How to complete this task -
Please retype exactly the lines from the one containing "How do I perform: Edit" through the end of the records, leaving out the pictures.
(Beginning of Exercise inputs)
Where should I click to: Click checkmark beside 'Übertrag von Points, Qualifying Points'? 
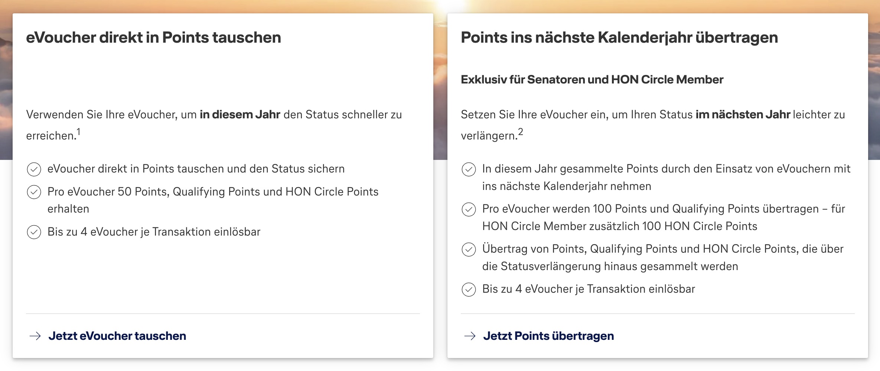click(x=469, y=249)
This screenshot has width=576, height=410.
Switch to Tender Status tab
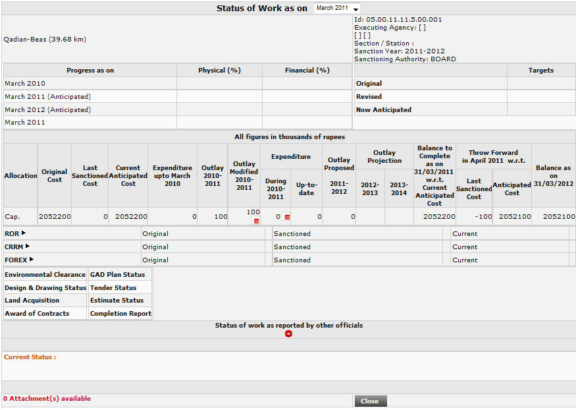113,287
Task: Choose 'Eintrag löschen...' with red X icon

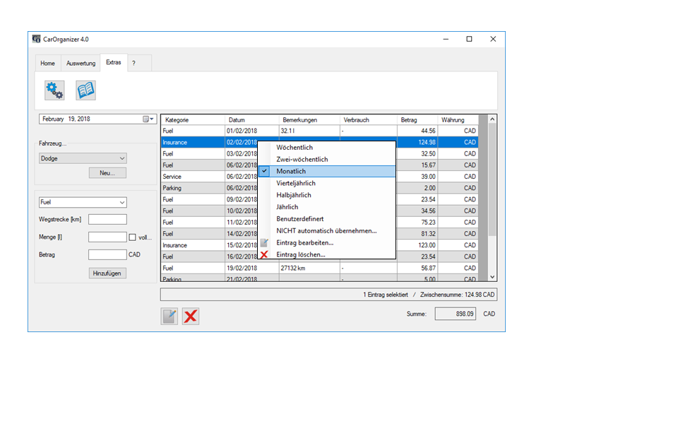Action: pos(301,254)
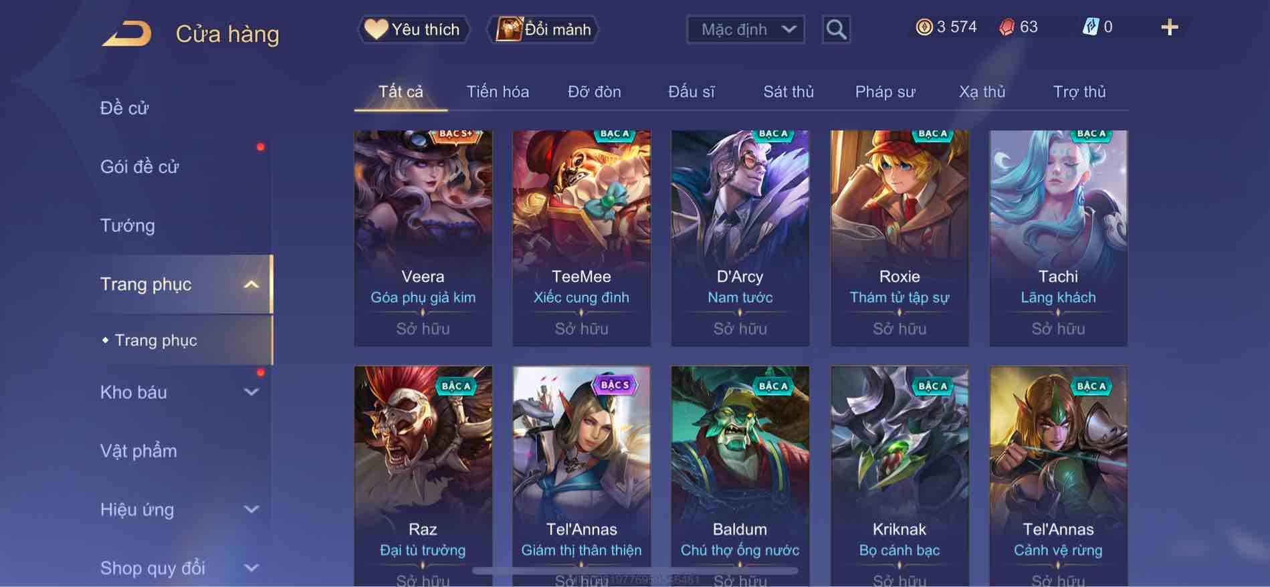Switch to the Pháp sư tab
Screen dimensions: 1270x587
click(x=885, y=92)
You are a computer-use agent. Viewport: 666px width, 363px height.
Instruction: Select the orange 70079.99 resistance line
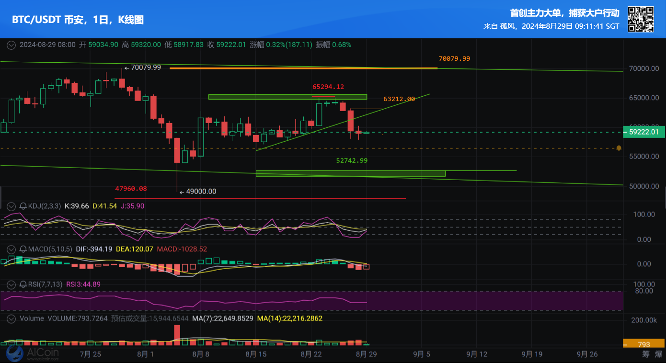[303, 68]
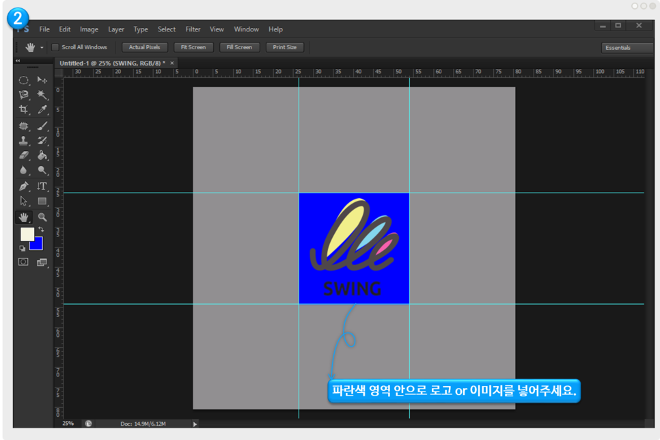The height and width of the screenshot is (440, 660).
Task: Open the Essentials workspace dropdown
Action: point(628,48)
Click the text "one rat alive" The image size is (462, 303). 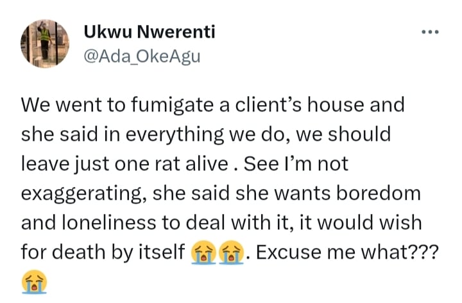(x=187, y=164)
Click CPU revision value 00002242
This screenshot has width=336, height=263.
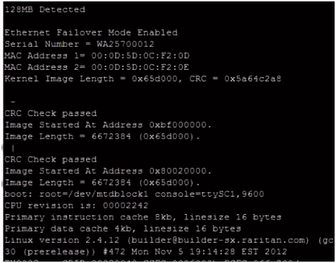(125, 206)
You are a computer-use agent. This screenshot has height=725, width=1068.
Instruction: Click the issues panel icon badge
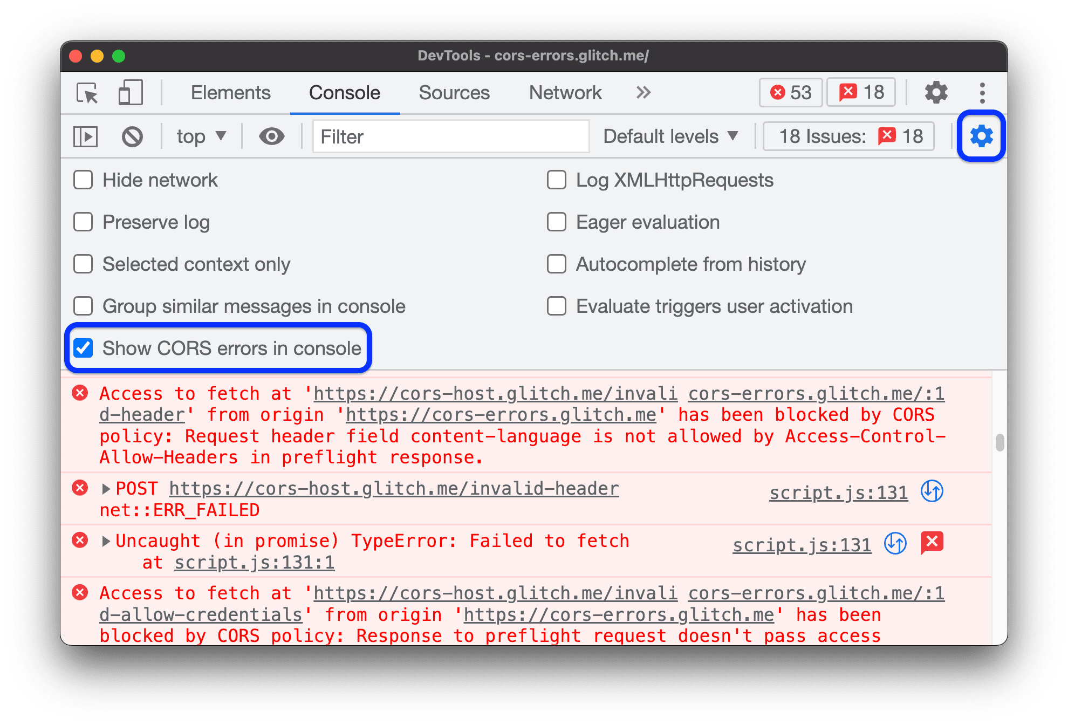[x=870, y=92]
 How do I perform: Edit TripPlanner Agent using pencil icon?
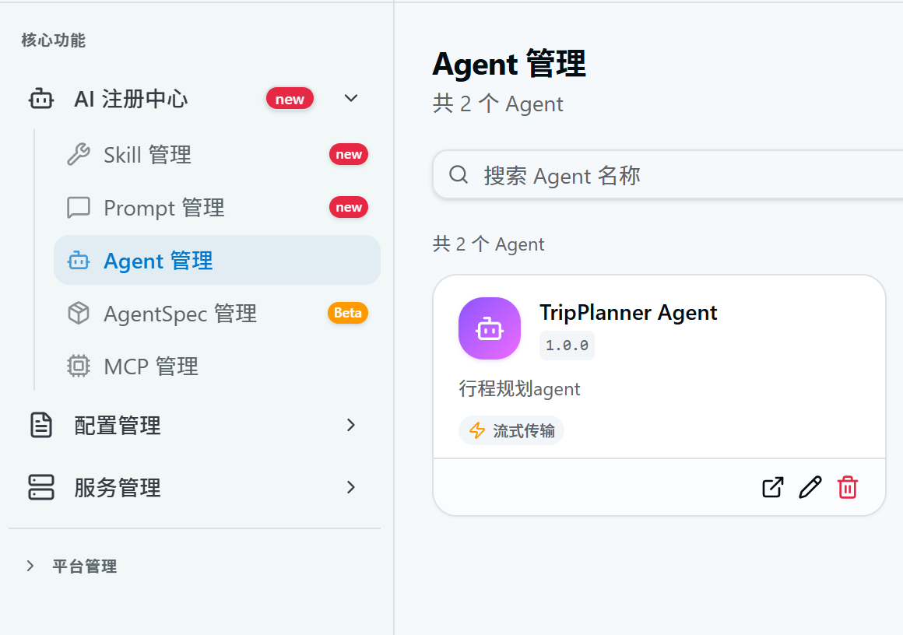pyautogui.click(x=810, y=487)
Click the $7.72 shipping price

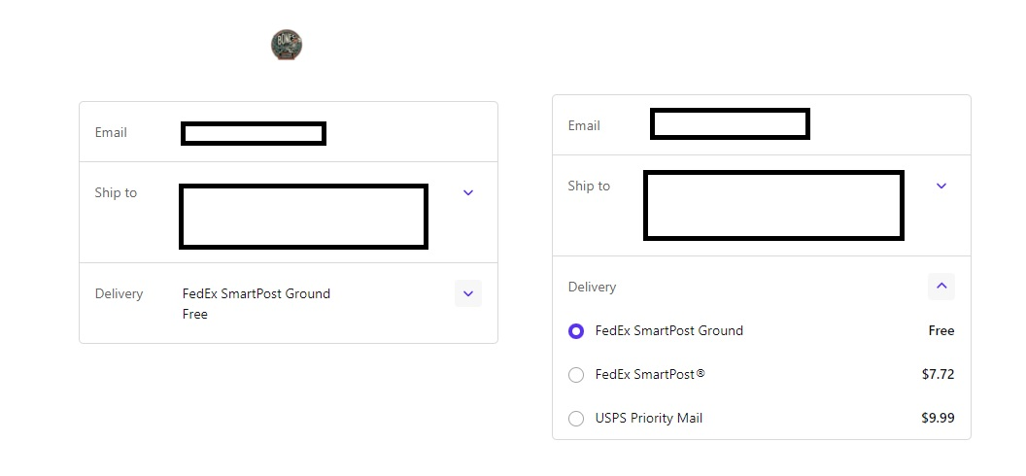(x=938, y=375)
(End of Exercise inputs)
Task output -
 How do I perform: Edit TripPlanner Agent using pencil icon?
pyautogui.click(x=810, y=487)
Click the $7.72 shipping price

(x=938, y=375)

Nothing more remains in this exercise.